II-01 Khaled Abduljalil Simcyp Simulator within the DDMoRe Interoperability Framework – Proof of Concept Cases

Khaled Abduljalil, Craig Lewin, Adrian Barnett, Steve Marciniak, Masoud Jamei

Simcyp Limited (a Certara company)

Objectives: A corner stone of model-informed drug development is interoperability among various models, tools and platforms. The Drug Disease Model Resources (DDMoRe) consortium aims at establishing such a framework. As part of this initiative the Simcyp population based physiologically-based pharmacokinetic and pharmacodynamics (PBPK/PD) platform has been further developed and bundled with a command line console which adds support for the DDMoRe Interoperability Framework. In this work two proof of concept case studies are presented.

Methods: Case 1: The Model Description Language Integrated Development Environment (MDL-IDE) was used together with leveraging Simcyp-specific functions within the DDMoRe R package to generate a population data with different CYP2D6 phenotypes as well as PBPK profiles for metoprolol using Simcyp Simulator V15. These data were in the form of a Standard Output (SO) file and numerous Comma Separated Values (CSV) files which were parsed by an R script within the MDL-IDE. The data were then used to construct a table containing dosing, covariates and concentration profiles and passed within mdl file to NONMEM.
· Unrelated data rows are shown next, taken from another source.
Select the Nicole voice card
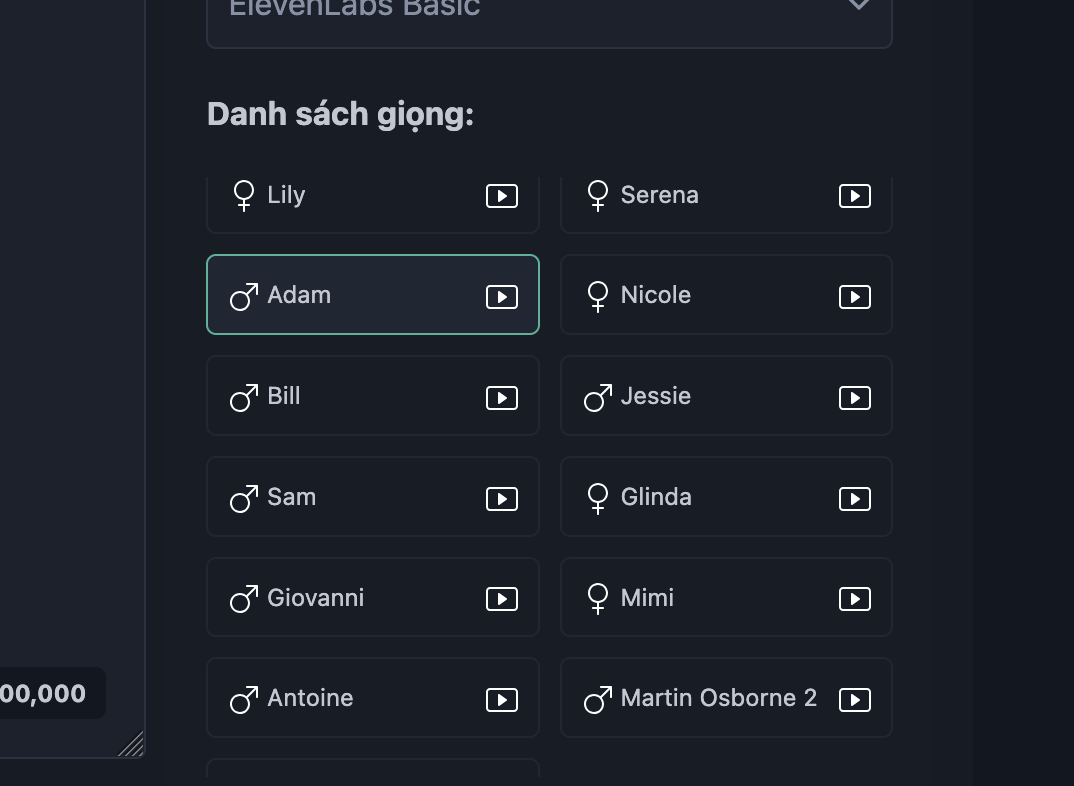Screen dimensions: 1074x786 click(x=726, y=294)
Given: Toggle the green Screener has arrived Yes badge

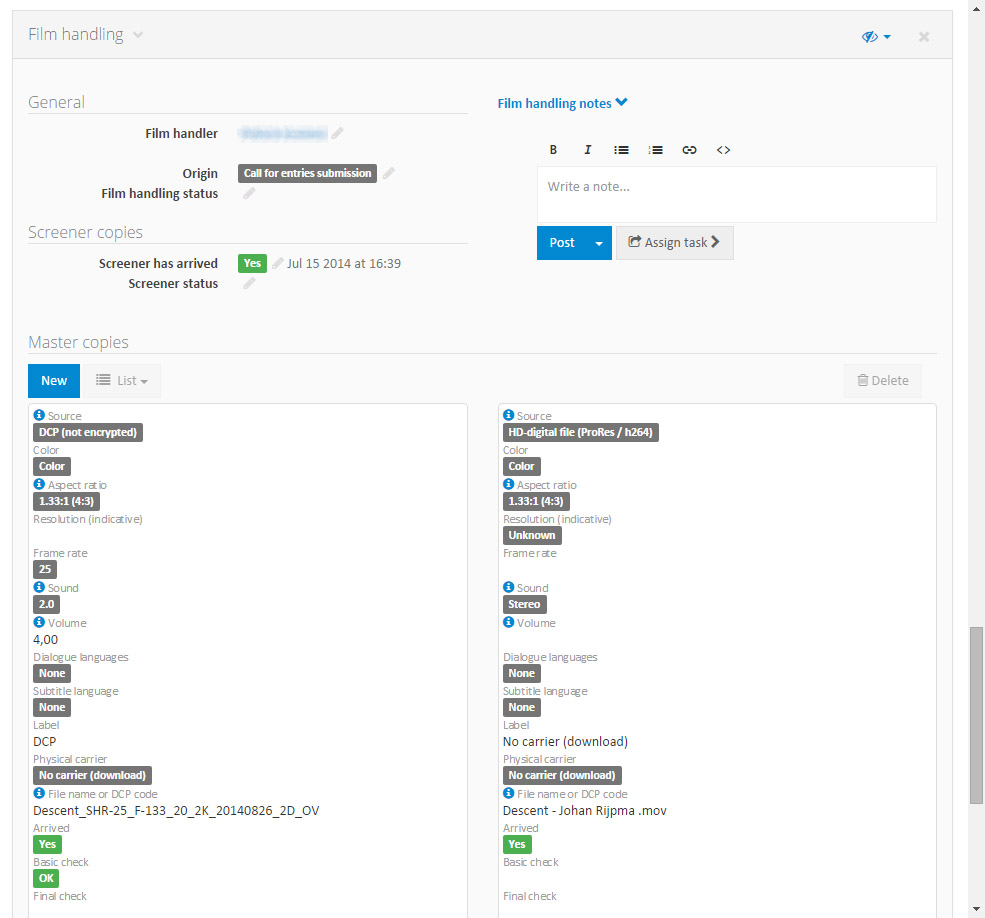Looking at the screenshot, I should [x=252, y=263].

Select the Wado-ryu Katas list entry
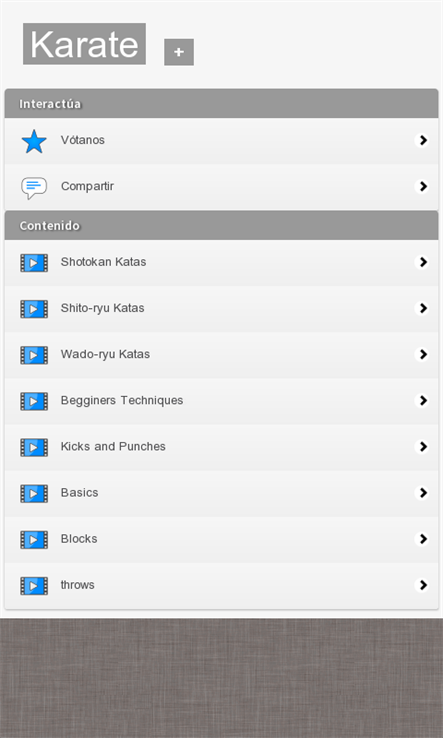pos(221,355)
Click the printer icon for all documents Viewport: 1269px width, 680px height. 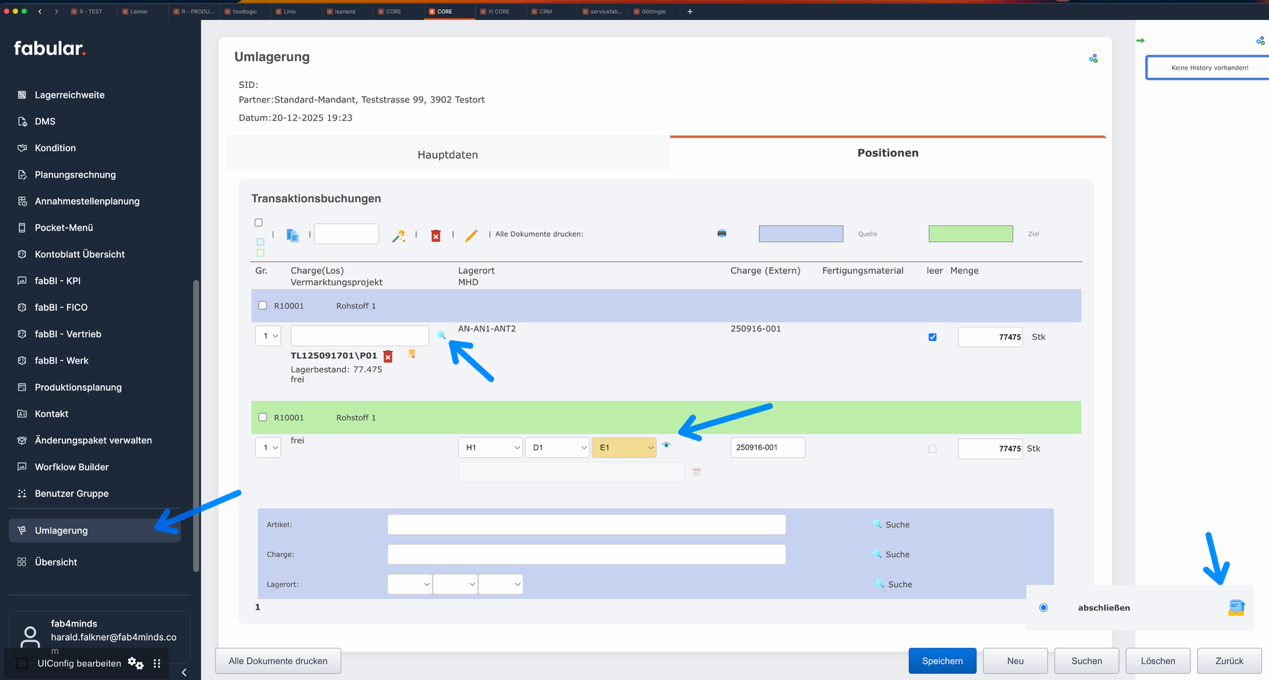(722, 234)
Case 2: The MDL-IDE was used to create and execute an R script which utilised functions within the Simcyp R package to execute a pre-saved Simcyp workspace for full PBPK model of midazolam after i.v. administration to paediatric and adult populations. The simulated concentration and PK parameters for both populations were retrieved using Simcyp R package and compared.

Results: While the DDMoRe interoperability framework support is still a 'work in progress', capabilities of the Simcyp Simulator were successfully used from within the MDL-IDE to produce population, compound, and trial design data in the form of a SO file. This was achieved through the use of new Simcyp features, including; the Simcyp R package, Simcyp functions within the DDMoRe R package, and the Simcyp Console application. The obtained PK profiles and database can be submitted for additional tasks within the DDMoRe interoperability framework.  

Conclusion: The unique functionality within Simcyp Simulator V15 will allow DDMoRe partners with a Simcyp Simulator licence to run simulations and generate populations in scripted workflows with other software such as NONMEM, Monolix, PFIM, and PopED. The new features may be used independently of DDMoRe facilities and users will benefit from the Simulator’s vast databases of populations, compounds and PBPK/PD models.